The Supreme Court's recent rulings upholding Indiana's voter ID law and Kentucky's use of lethal injections reflect a subtle but profoundly important shift in how the justices decide constitutional questions. In the past, the court was willing to strike down laws before they went into effect out of concern that the rights of some people might be violated. For example, the justices used that approach to void laws that regulated abortion or restricted pornography on the Internet.
But since Chief Justice John G. Roberts Jr. joined the court three years ago, that approach has been cast aside. Broad and sweeping attacks on state laws have met with defeat.
Instead, Roberts and his colleagues have been sending a new, sterner message to legal advocates: Produce evidence that a law has actually violated someone's rights, and name names if you can.

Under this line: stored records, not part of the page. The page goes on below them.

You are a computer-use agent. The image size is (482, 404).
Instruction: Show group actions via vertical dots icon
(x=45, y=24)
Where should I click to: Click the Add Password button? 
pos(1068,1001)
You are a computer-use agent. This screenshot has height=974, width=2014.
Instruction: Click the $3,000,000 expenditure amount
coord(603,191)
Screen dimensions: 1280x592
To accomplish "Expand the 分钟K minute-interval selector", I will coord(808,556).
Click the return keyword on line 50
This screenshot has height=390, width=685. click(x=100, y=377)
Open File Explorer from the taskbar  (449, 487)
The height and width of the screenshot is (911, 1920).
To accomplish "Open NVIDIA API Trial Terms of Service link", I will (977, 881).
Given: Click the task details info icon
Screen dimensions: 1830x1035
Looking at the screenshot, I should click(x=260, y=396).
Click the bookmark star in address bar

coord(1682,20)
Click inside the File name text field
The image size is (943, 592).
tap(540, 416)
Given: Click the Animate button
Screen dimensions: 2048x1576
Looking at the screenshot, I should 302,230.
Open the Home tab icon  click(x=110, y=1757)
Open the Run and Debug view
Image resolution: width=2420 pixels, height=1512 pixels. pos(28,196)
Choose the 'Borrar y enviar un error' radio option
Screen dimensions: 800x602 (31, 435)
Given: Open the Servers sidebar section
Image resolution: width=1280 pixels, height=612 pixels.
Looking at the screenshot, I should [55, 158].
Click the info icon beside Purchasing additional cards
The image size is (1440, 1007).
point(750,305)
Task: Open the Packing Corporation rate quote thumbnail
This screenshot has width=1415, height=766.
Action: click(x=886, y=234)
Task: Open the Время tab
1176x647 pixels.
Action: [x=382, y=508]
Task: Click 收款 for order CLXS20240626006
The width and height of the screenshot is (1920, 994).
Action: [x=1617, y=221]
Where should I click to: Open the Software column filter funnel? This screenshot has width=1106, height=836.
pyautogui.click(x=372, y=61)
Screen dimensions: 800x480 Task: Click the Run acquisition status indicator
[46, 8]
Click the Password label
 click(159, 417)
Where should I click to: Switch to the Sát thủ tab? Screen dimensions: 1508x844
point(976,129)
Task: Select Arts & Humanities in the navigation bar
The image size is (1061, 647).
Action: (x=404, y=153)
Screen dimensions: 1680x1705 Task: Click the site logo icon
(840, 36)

Only then might the court rule that a law is unconstitutional for those in the same situation.
The high court's newfound skepticism toward broad legal challenges was on display Monday when the justices, in a 6-3 decision, upheld Indiana's law requiring voters to show photo identification at their polling places.
As with recent rulings rejecting broad challenges to laws on "partial-birth" abortions and lethal injections to carry out the death penalty, the court ruled that the plaintiffs had failed to prove their cases. In Indiana, for example, the challengers did not point to a single voter who had been deterred or discouraged from casting a ballot because of the need to obtain a photo identification from the state.
Roberts assigned Justice John Paul Stevens, often the court's strongest liberal voice, to write the lead opinion upholding the law. With a tone of frustration, Stevens said the challengers had "advanced a broad attack on the constitutionality" of the measure by the Indiana Legislature, but failed to muster any hard evidence.
A lawsuit might have focused on elderly and disabled people who do not drive, or those who live in nursing homes. But they are entitled to vote by mail, and therefore do not need the photo ID.
"On the basis of the record that has been made in this litigation, we cannot conclude that the [Indiana] statute imposes excessively burdensome requirements on any class of voters," Stevens wrote.